Мне не хотелось следовать стандартам еврейских семей и мучить ребенка гаммами, я предполагал, что отсутствие хорошего слуха у родителей передается по наследству, и поэтому считал, что занятия спортом будут ему полезнее. Но тут я ошибся: к спорту мне не удалось его приохотить, а для серьезной карьеры музыканта время было упущено. Тем не менее Сева захотел учиться музыке, и возникла проблема приобретения пианино. Купить хороший инструмент в те годы можно было только по случаю в комиссионном магазине, а свободно продавались лишь изделия отечественной промышленности, то есть грубый ширпотреб, а также пианино из Чехословакии и ГДР, тоже невысокого качества. В комиссионном магазине я завязал знакомство с продавцом, которого правильнее было бы назвать консультантом, довольно интеллигентным молодым человеком, видимо, имевшим какое-то музыкальное образование.
– Вы хотите купить инструмент для интерьера или для музыки? – спросил он меня.
– Конечно, внешний вид имеет значение, но это вторично, – ответил я.
– Я вам позвоню, когда появится что-нибудь интересное, – обещал он.
Так через некоторое время четыре богатыря, красные от натуги, втащили к нам на седьмой этаж фортепиано старинной немецкой фирмы Zeiter & Winkelmann с замечательным концертным звучанием, покрытое черным лаком, местами истертым, и с бронзовыми канделябрами.
Сева занимался с педагогом, позднее окончил колледж импровизационной, то есть джазовой музыки, музыкантом не стал, но время прошло недаром, потому что знание и понимание музыки играет свою роль и в профессии, и вообще в жизни.
Сезам отворился
В раннем детстве будущее для Севы было совершенно ясным: он хотел стать военным.
– Кем же ты хочешь быть, – спрашивал я, – генералом?
– Нет, папа, я хочу быть лейтенантом.
– Почему именно лейтенантом?
– Понимаешь, – отвечал мой наблюдательный сын, – генералы все какие-то подстарелые.
Теперь, десять лет спустя, в выпускном классе выбор профессии был не таким определенным.
Было понятно, что образование должно быть гуманитарное, и желательно университетское. Я полагал, что следует выбрать юридический факультет, продолжая семейную традицию, из которой я выпал. Важнее соображений о традиции было хорошее базовое образование, конкретная профессия и широкие возможности во взрослой жизни. Наш знакомый, юрист-международник с мировым именем, обещал оказать при поступлении в МГУ поддержку и рекомендовал педагогов с юрфака для подготовки к вступительным экзаменам.

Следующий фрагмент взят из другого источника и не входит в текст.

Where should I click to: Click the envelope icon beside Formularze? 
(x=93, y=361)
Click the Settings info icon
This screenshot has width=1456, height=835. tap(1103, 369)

Сева согласился с моим предложением, хотя и без особого энтузиазма. Занятия с педагогом по литературе привели к чудовищному результату: он стал писать совершенно ужасные, стандартные сочинения, где все было правильно, но читать которые было невозможно. Видимо, так теперь представляли себе русскую литературу на юридическом факультете, и это хорошо отражается в языке и стиле современных судебных документов, которые мне приходилось читать. Это продолжалось весь учебный год, а незадолго до выпускных экзаменов Сева познакомился со старшей сестрой своего одноклассника филологом Еленой Костюкович, которая ныне приобрела известность как переводчица на русский язык романов Умберто Эко.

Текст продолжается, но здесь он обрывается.